Haberle ilgili cevap ve düzeltme isteyen avukata yanıt: Basın özgürlüğü, ifade özgürlüğünün ayrılmaz parçasıdır
OdaTV Genel Yayın Direktörü Barış Pehlivan ve OdaTV Haber Müdürü Barış Terkoğlu’nun “Cendere” isimli kitabında anlatılan ve dava evrakına Cumhurbaşkanı Recep Tayyip Erdoğan’ın avukatı ile yüksek yargı mensuplarının müdahalesini anlatan kısmın gazetemizde haber yapılmasının ve Terkoğlu’nun mevzuyu gazetemizdeki köşesine taşımasının akabinde Erdoğan’ın avukatı Mustafa Doğan İnal, ilgili sulh ceza hâkimliğine başvurarak haberle ilgili karşılık ve düzeltme metninin gazetemizde yayımlanmasını istedi.
Lakin hâkimlik bu talebi reddetti. Hâkim verdiği karara basın ve söz özgürlüğünün giderek kısıtlandığı bugünlerde ders üzere münasebetler yazdı. Kararda, tabir özgürlüğünün insanın özgürce, bilgi ve niyet sahibi olabilme, zihninde oluşturduğu fikirler nedeniye kınanmama olduğuna dikkat çekildi.
BİLGİ EDİNME, YAYMA…
Basın özgürlüğünün söz özgürlüğünün ayrılmaz bir kesimi olduğuna vurgu yapılarak “İnsanların bilgiye ulaşma ve fikir elde edebilme tarafındaki en kıymetli araçlardan olan basının yazılı, görsel ve işitsel araçlarla sunduğu ve kamu hizmetini gerçekleştirme yolunda sahip olduğu özgürlüktür” denildi.
“Temel hak ve özgürlükler ortasında fikir ve kanaat açıklama özgürlüğünün kıymetli bir yeri bulunmaktadır” sözlerinin kullanıldığı kararda, “Bu özgürlüğün kullanılabilmesinin en değerli ve faal yollarından birisi basındır. Basın özgürlüğü bilgi edinme, yayma, eleştirme, yorumlama ve eser yaratma hakkına sahiptir. Kanıyı açıklama ve basın özgürlüğü, onu kullananlar açısından olduğu kadar gerçekleri öğrenme özgürlüğüne sahip kişi ve kitleler açısından da temel hak niteliğindedir. Böylece basın özgürlüğü bir tarafıyla halkı ilgilendiren haber ve görüşleri iletme özgürlüğüdür. Öbür tarafıyla ise bu özgürlük hakkı, bu bilgi ve görüşleri alma hakkıdır. Bu halde basın ‘halkın gözcülüğü’ ve ‘kamunun bekçi köpeği görevi’ni yapar. Çoğunlukla özgürlükçü, demokratik toplumlarda kanıyı açıklama özgürlüğü yalnızca genel kabul gören ve zararsız yahut kıymetsiz sayılan niyetler tarafından değil, tıpkı vakitte halkın bir kısmı tarafından benimsenmeyen, kural dışı, hatta rahatsız edici, telaş verici, sarsıcı kanılar için de geçerlidir” denildi.

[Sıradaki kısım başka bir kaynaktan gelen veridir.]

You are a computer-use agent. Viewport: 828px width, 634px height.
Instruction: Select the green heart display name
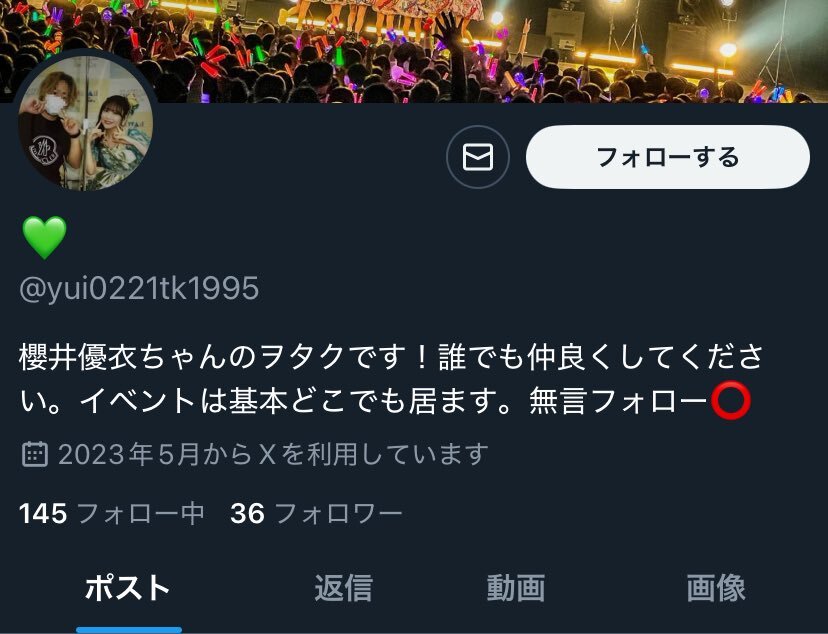[x=44, y=238]
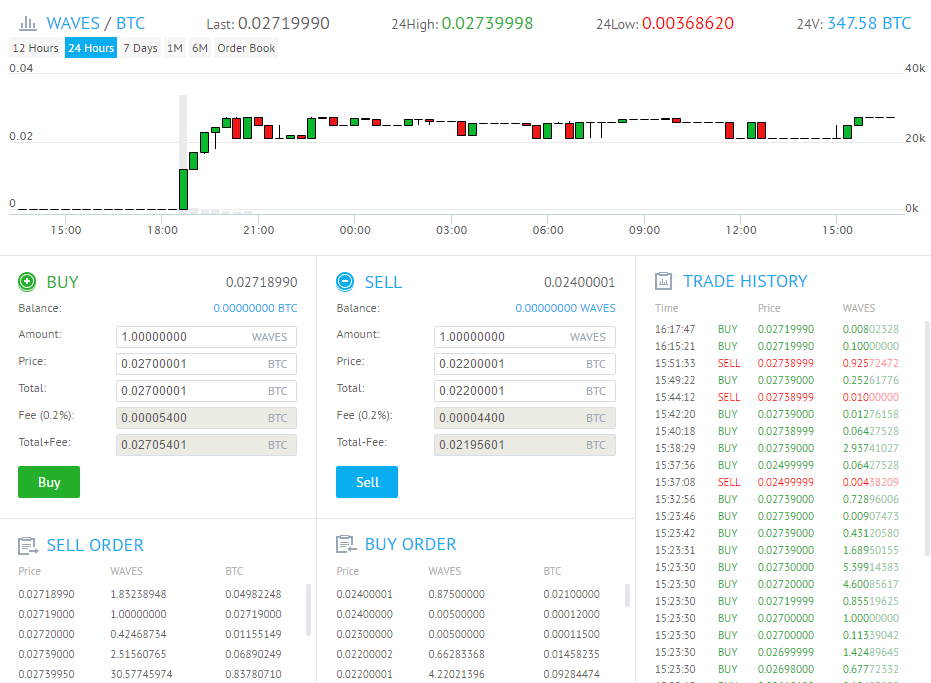Click the Trade History panel icon
Viewport: 931px width, 683px height.
[663, 282]
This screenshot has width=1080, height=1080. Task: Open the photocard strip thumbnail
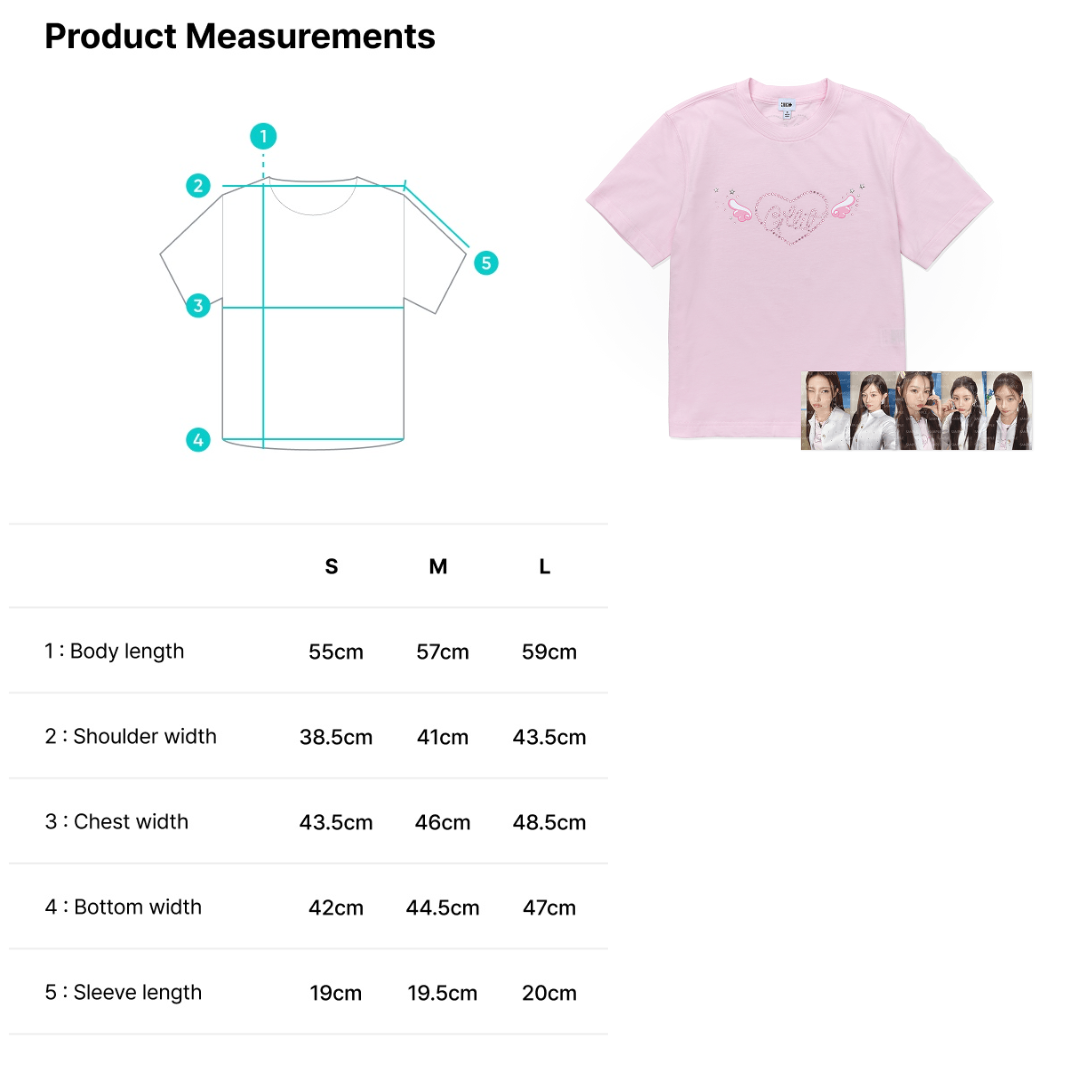pos(916,411)
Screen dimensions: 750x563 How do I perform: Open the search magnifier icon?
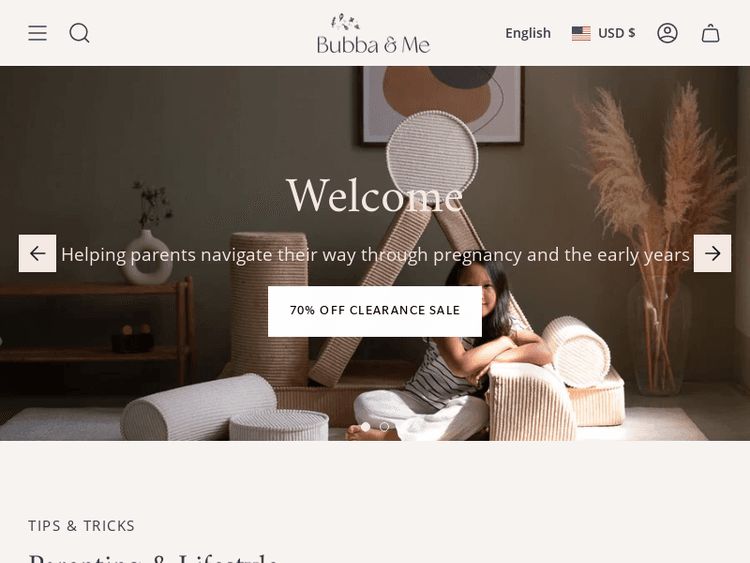pyautogui.click(x=79, y=33)
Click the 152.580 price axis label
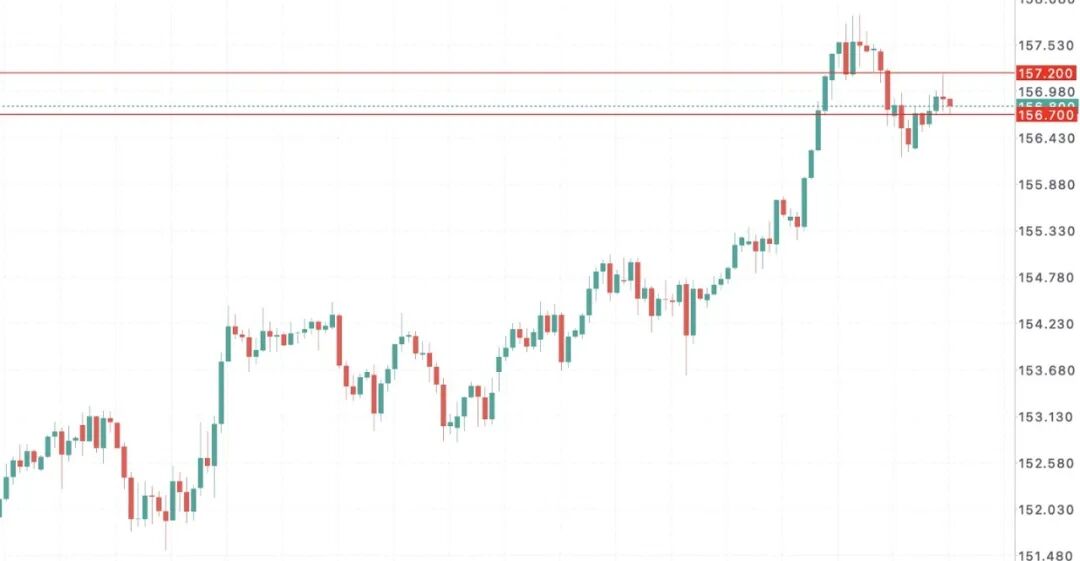The height and width of the screenshot is (561, 1080). pos(1046,464)
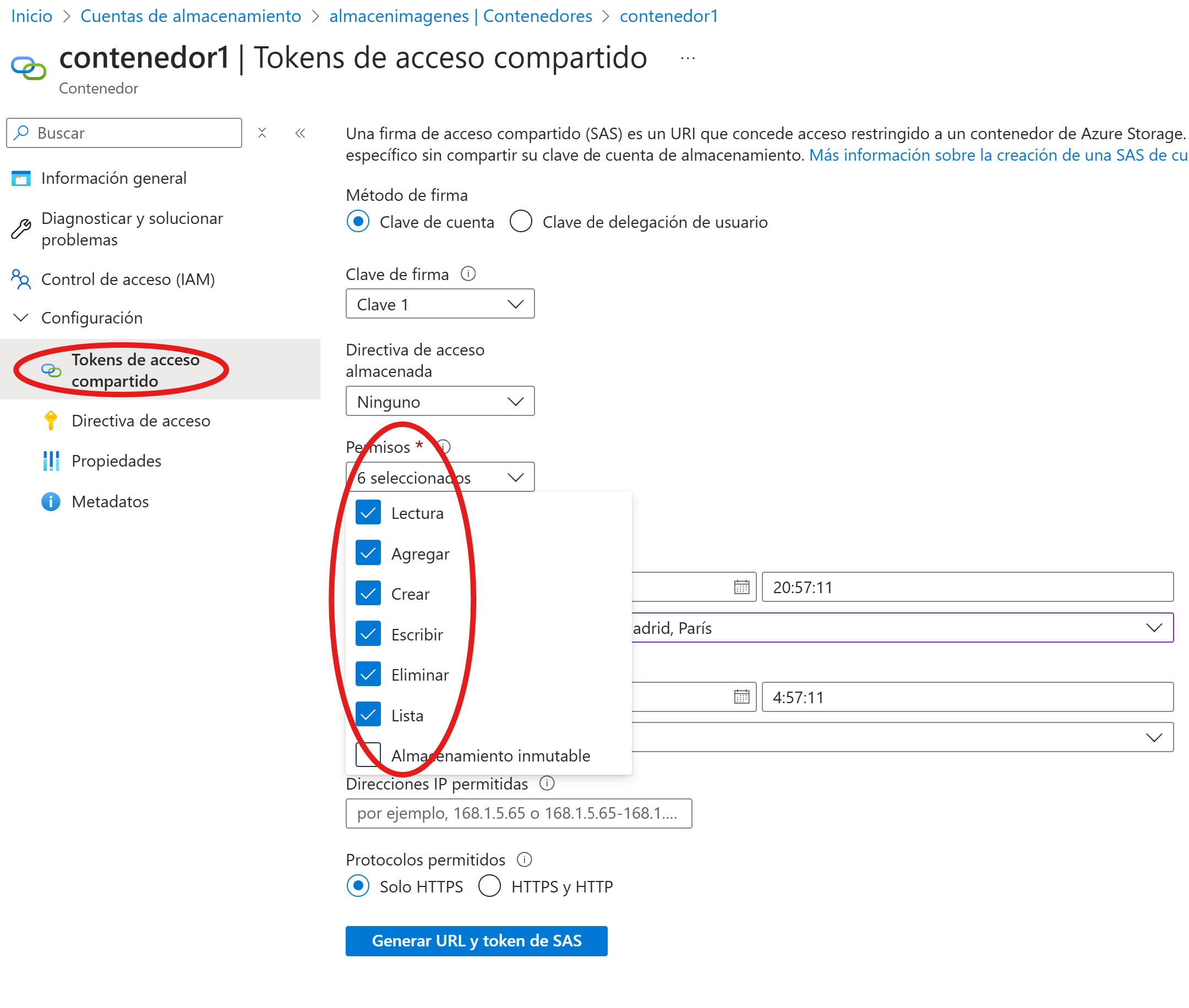Image resolution: width=1189 pixels, height=1008 pixels.
Task: Click the info icon next to Protocolos permitidos
Action: click(524, 859)
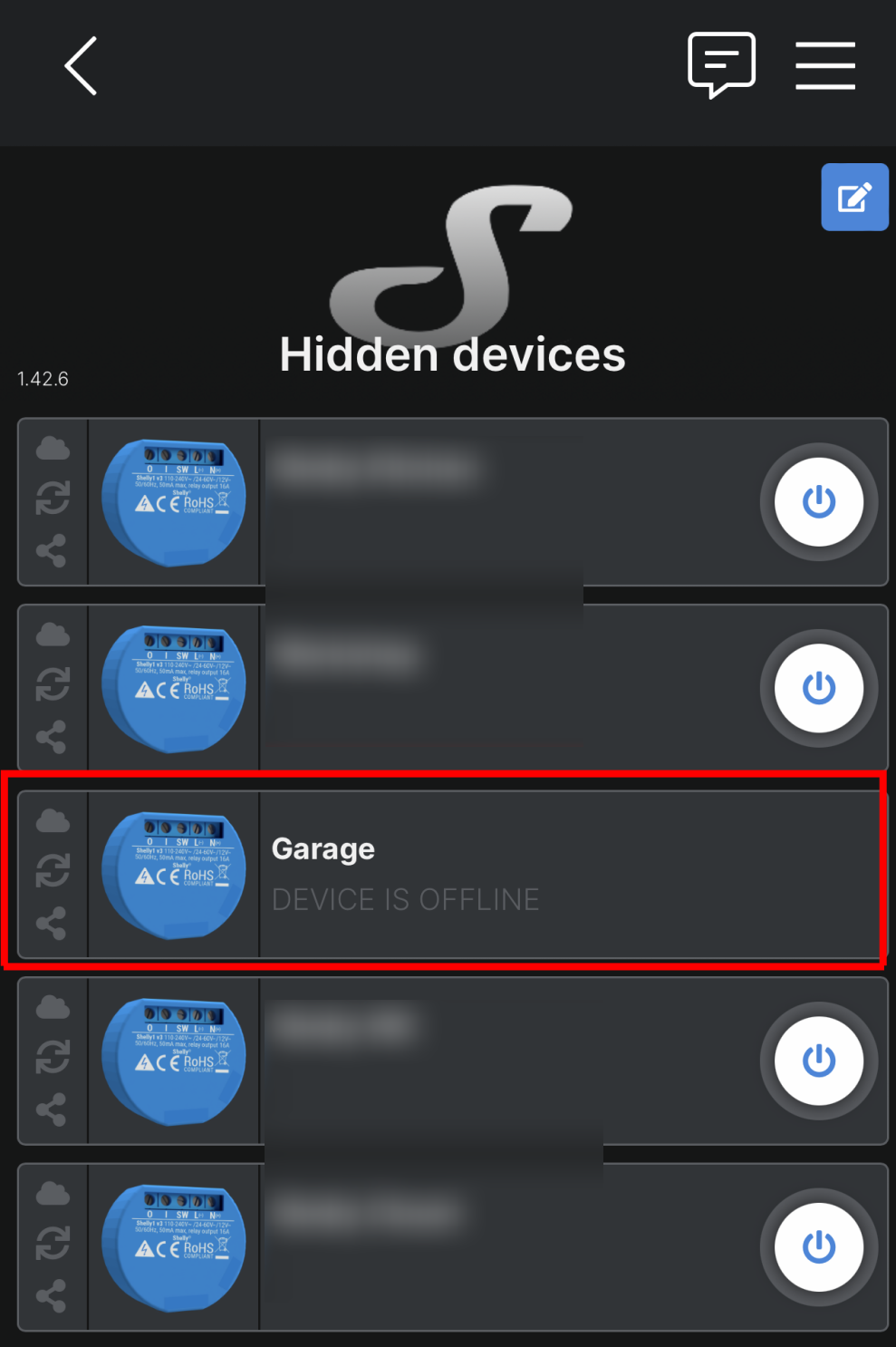The image size is (896, 1347).
Task: Toggle power on the second device
Action: (819, 688)
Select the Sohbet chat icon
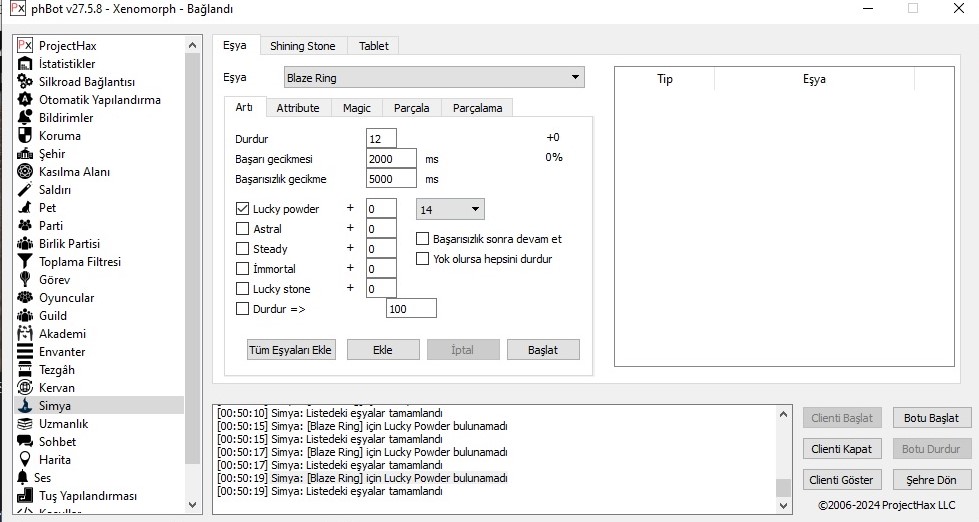Screen dimensions: 979x522 coord(25,441)
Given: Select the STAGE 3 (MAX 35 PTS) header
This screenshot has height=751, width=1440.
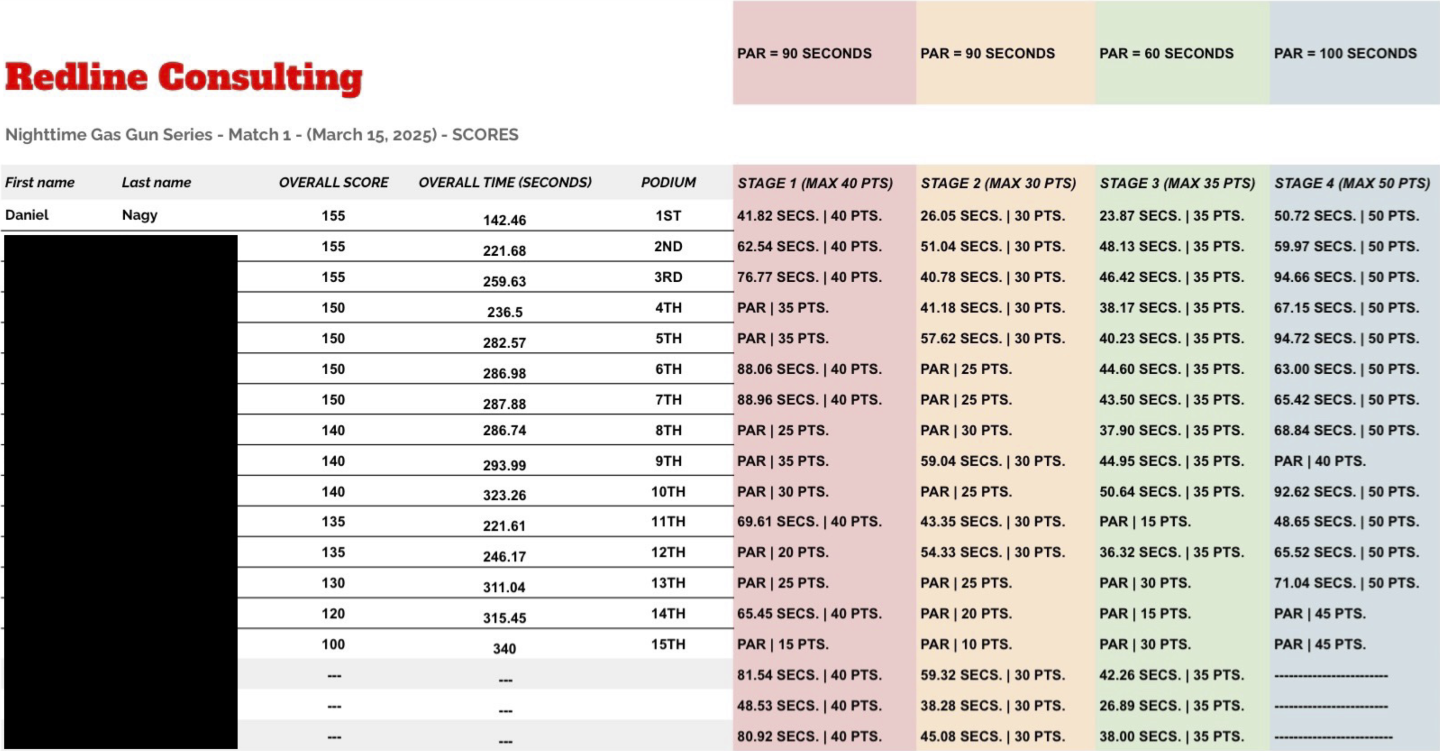Looking at the screenshot, I should tap(1177, 184).
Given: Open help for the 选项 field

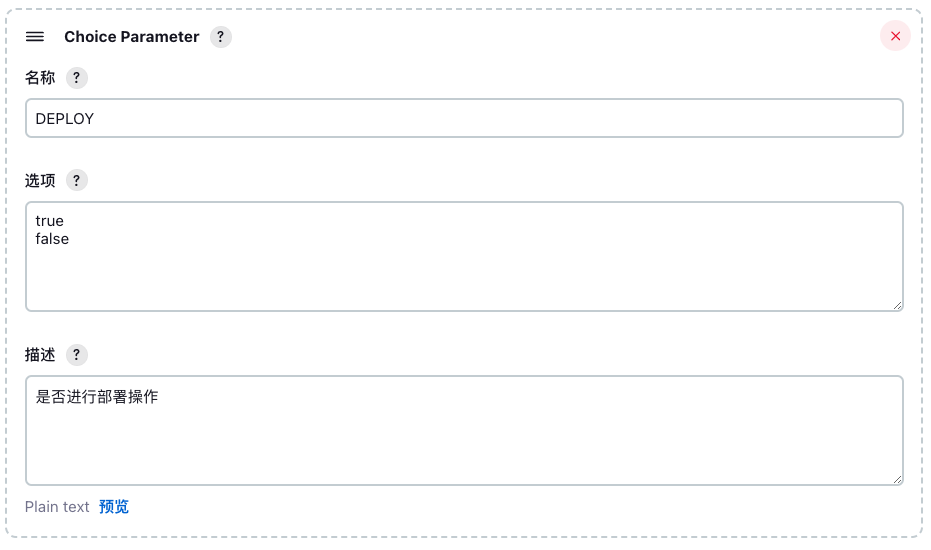Looking at the screenshot, I should [77, 180].
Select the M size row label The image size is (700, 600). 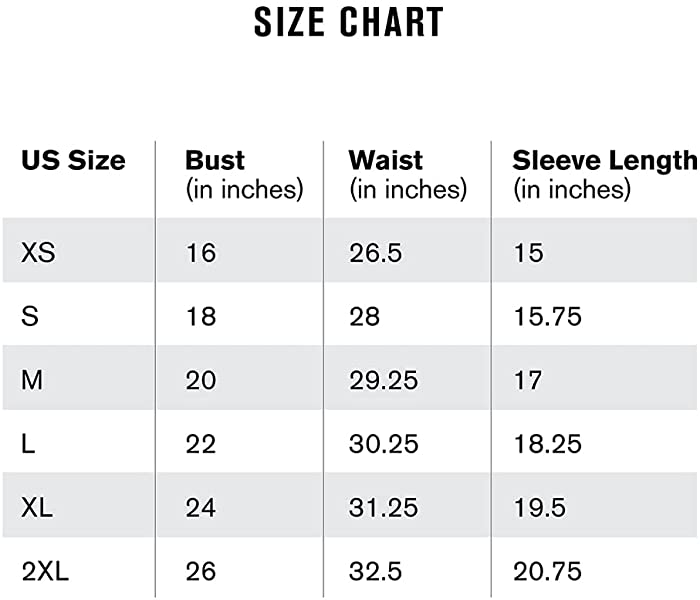32,380
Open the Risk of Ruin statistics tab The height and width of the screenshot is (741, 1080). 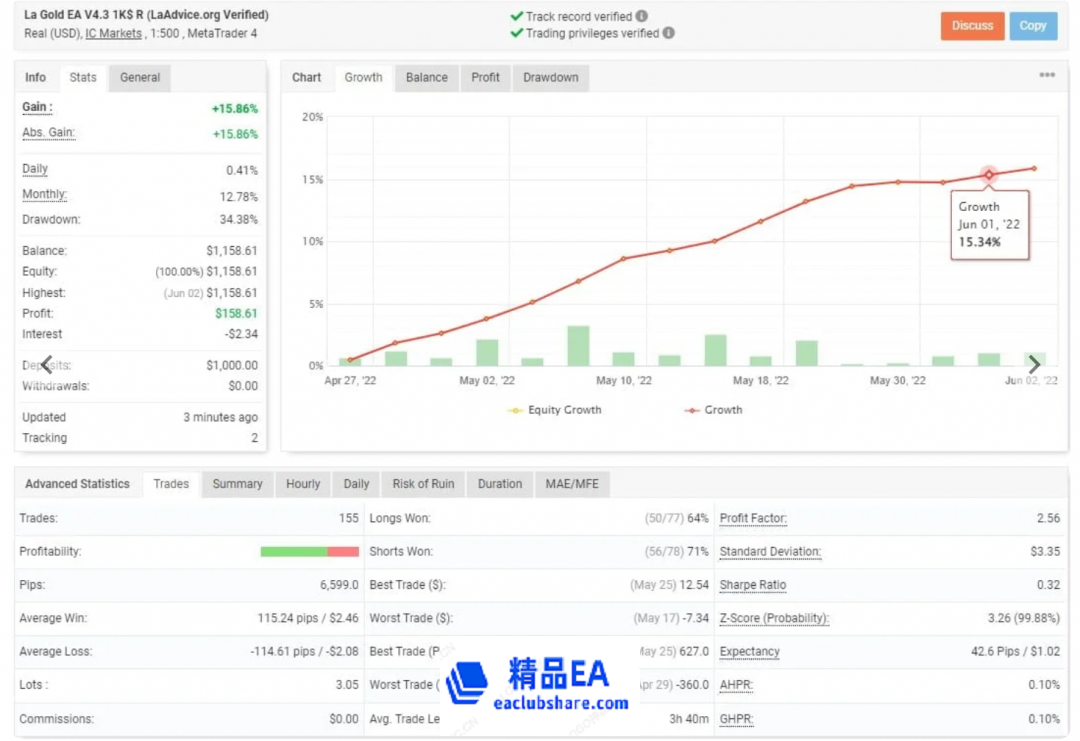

Kararda, talep edene yönelik hakaret, iftira, tehdit üzere hata ögesi içerecek içerik olmadığı belirtildi. Kelam konusu haberde talep edenin isminin kimliğinin açık bir biçimde yer almayıp gurur ve haysiyetine ihlal edici ya da hakkında gerçeğe karşıt yayım yapıldığına ait basın hürriyetinin haber verme hudutlarını aşan kelamların olmadığı kaydedildi.
Kararda haberin, yaşanan maddi olaylara dair yorum ve değerlendirmelerle kamuoyunun bilgilendirmesi emeliyle basın özgürlüğü çerçevesinde kaldığı kaydedildi.